**Screenshot grounding data:**
________________________

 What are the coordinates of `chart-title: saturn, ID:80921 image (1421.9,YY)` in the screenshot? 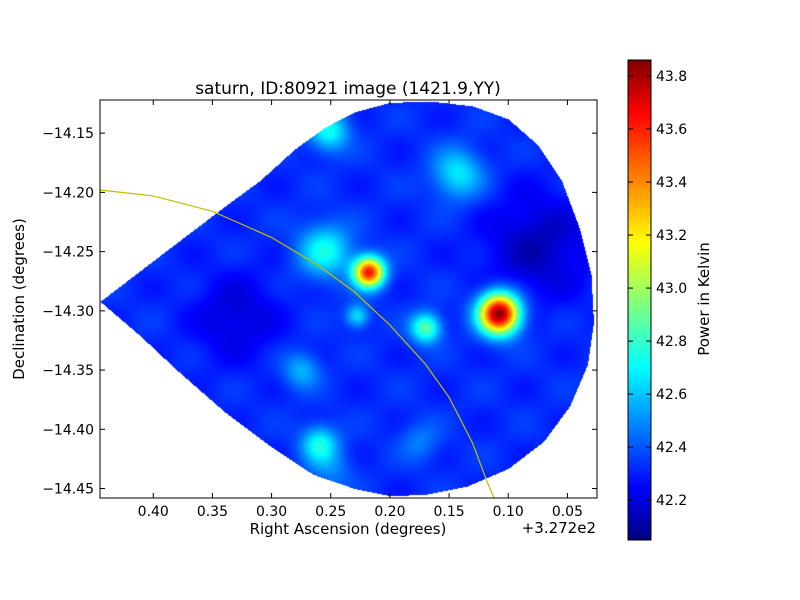 It's located at (348, 89).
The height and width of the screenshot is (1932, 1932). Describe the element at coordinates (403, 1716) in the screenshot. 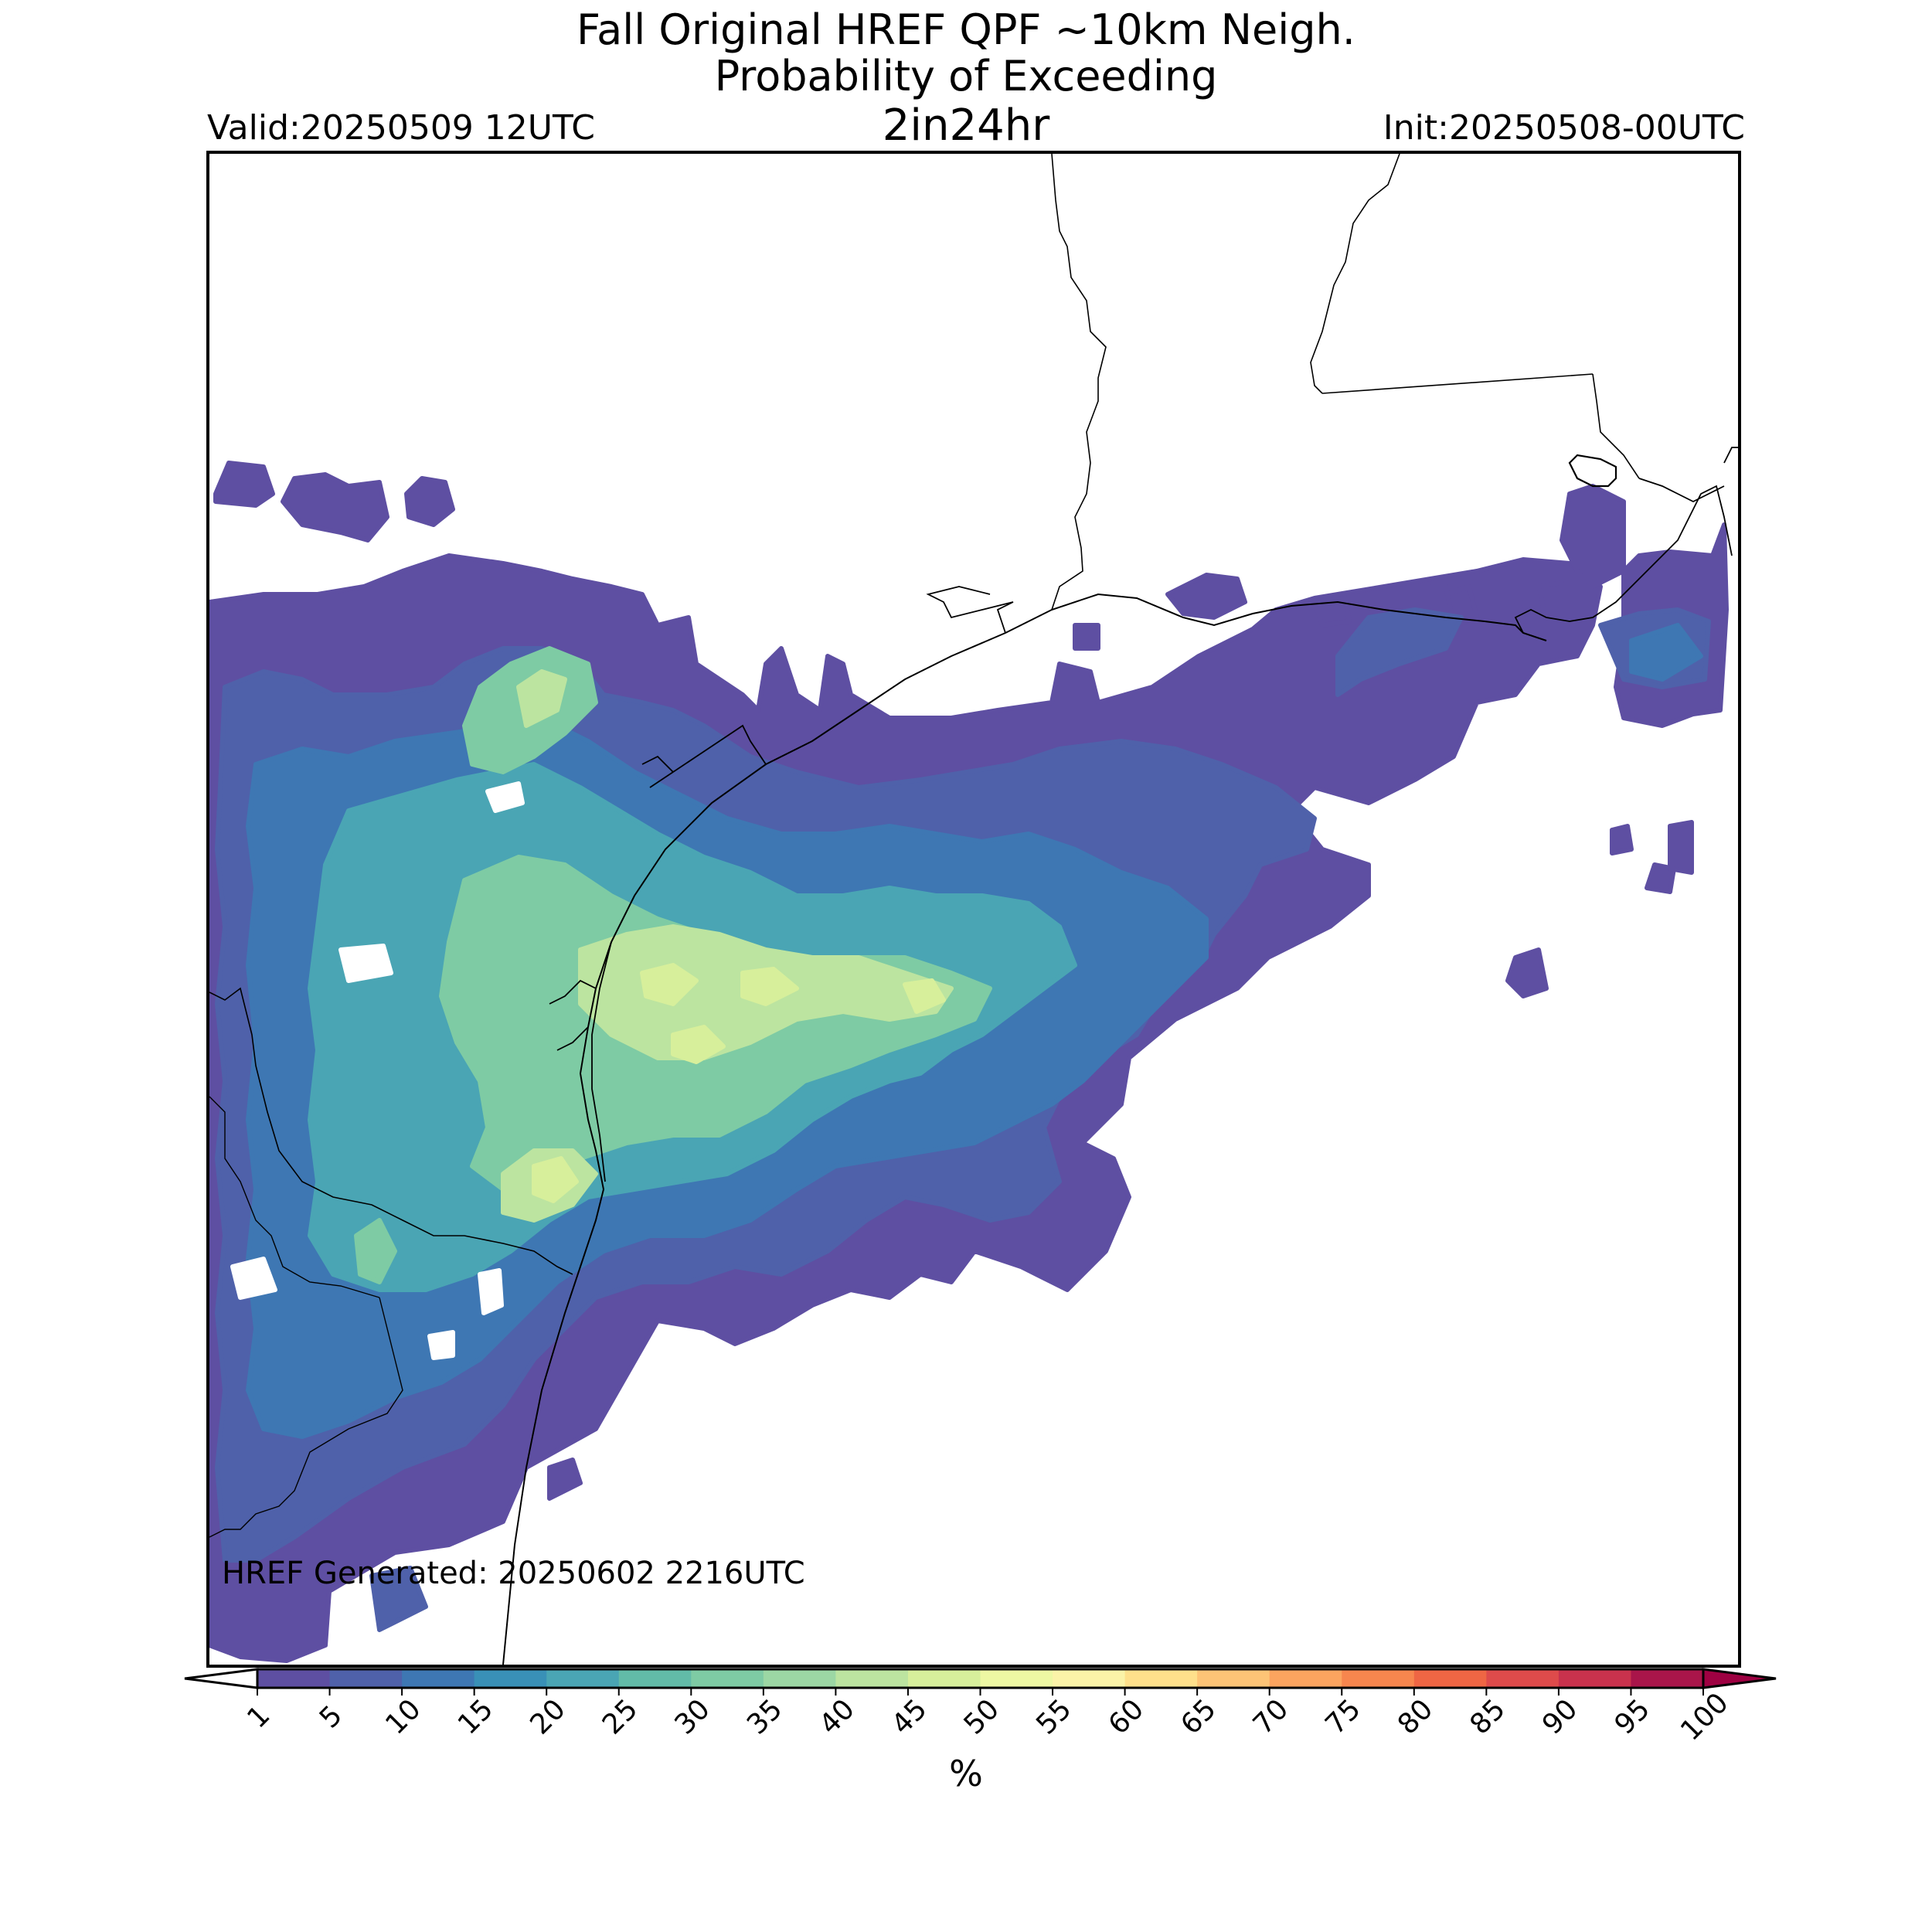

I see `colorbar-tick-label: 10` at that location.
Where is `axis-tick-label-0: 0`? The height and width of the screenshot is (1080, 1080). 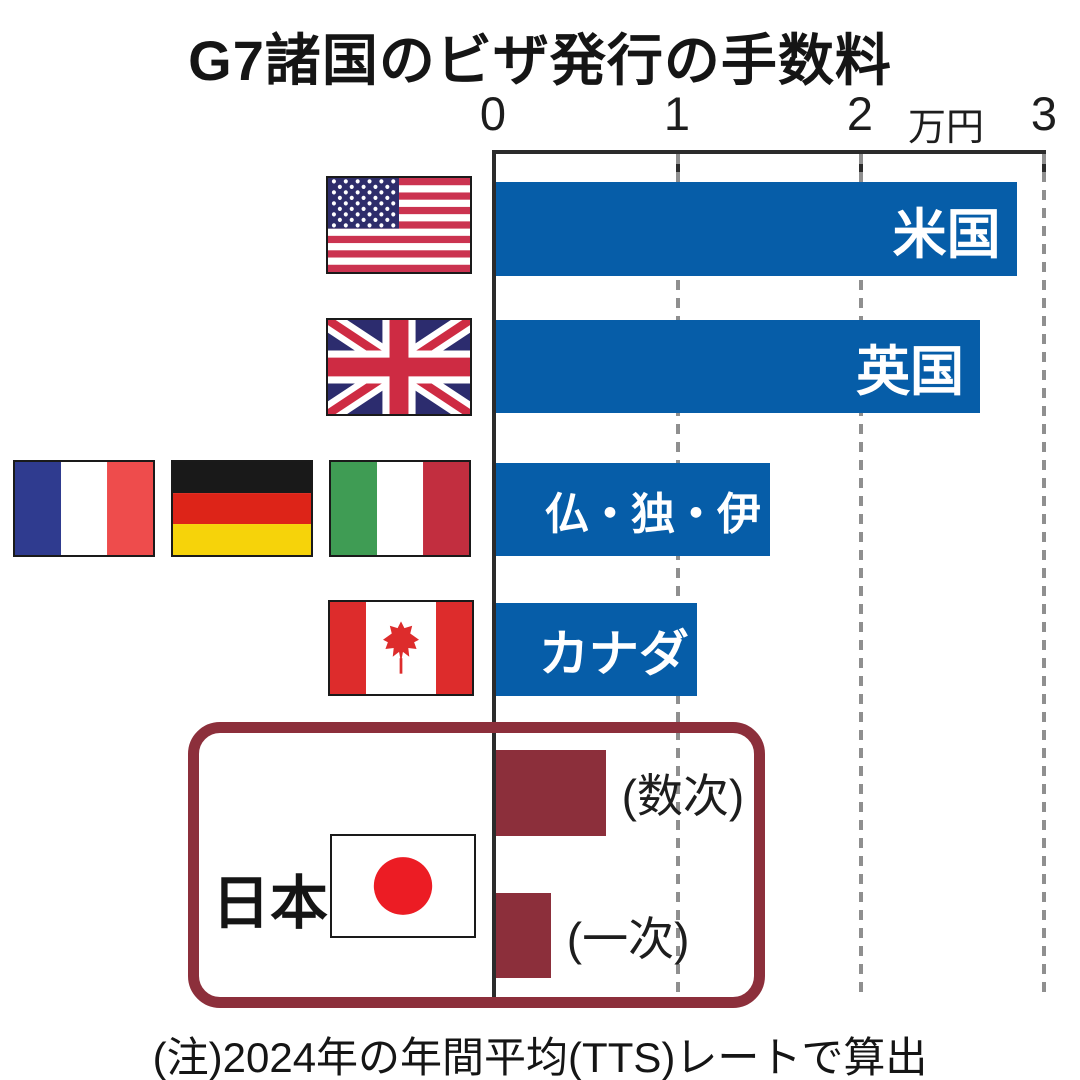 axis-tick-label-0: 0 is located at coordinates (493, 114).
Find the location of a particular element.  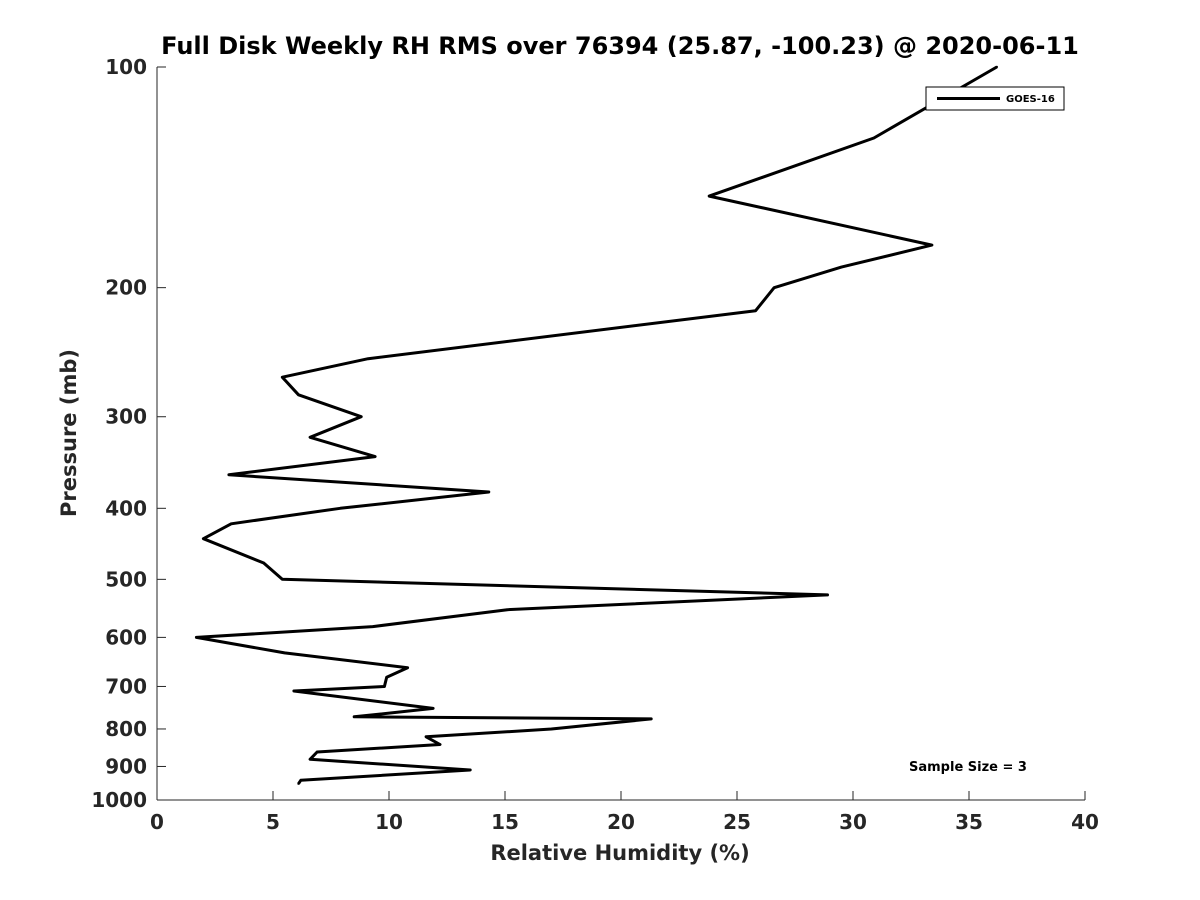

________________________

**EXERCISE INSTRUCTIONS:**
Edit the rows that begin at the line containing "The height and width of the screenshot is (1932, 1932)." and end after the line containing "at that location.", replacing "Describe" with "Identify" and changing nothing else. Give back only those lines, without the pictures.

**RESPONSE TO THIS TASK:**
The height and width of the screenshot is (1932, 1932). Identify the element at coordinates (403, 1716) in the screenshot. 

I see `colorbar-tick-label: 10` at that location.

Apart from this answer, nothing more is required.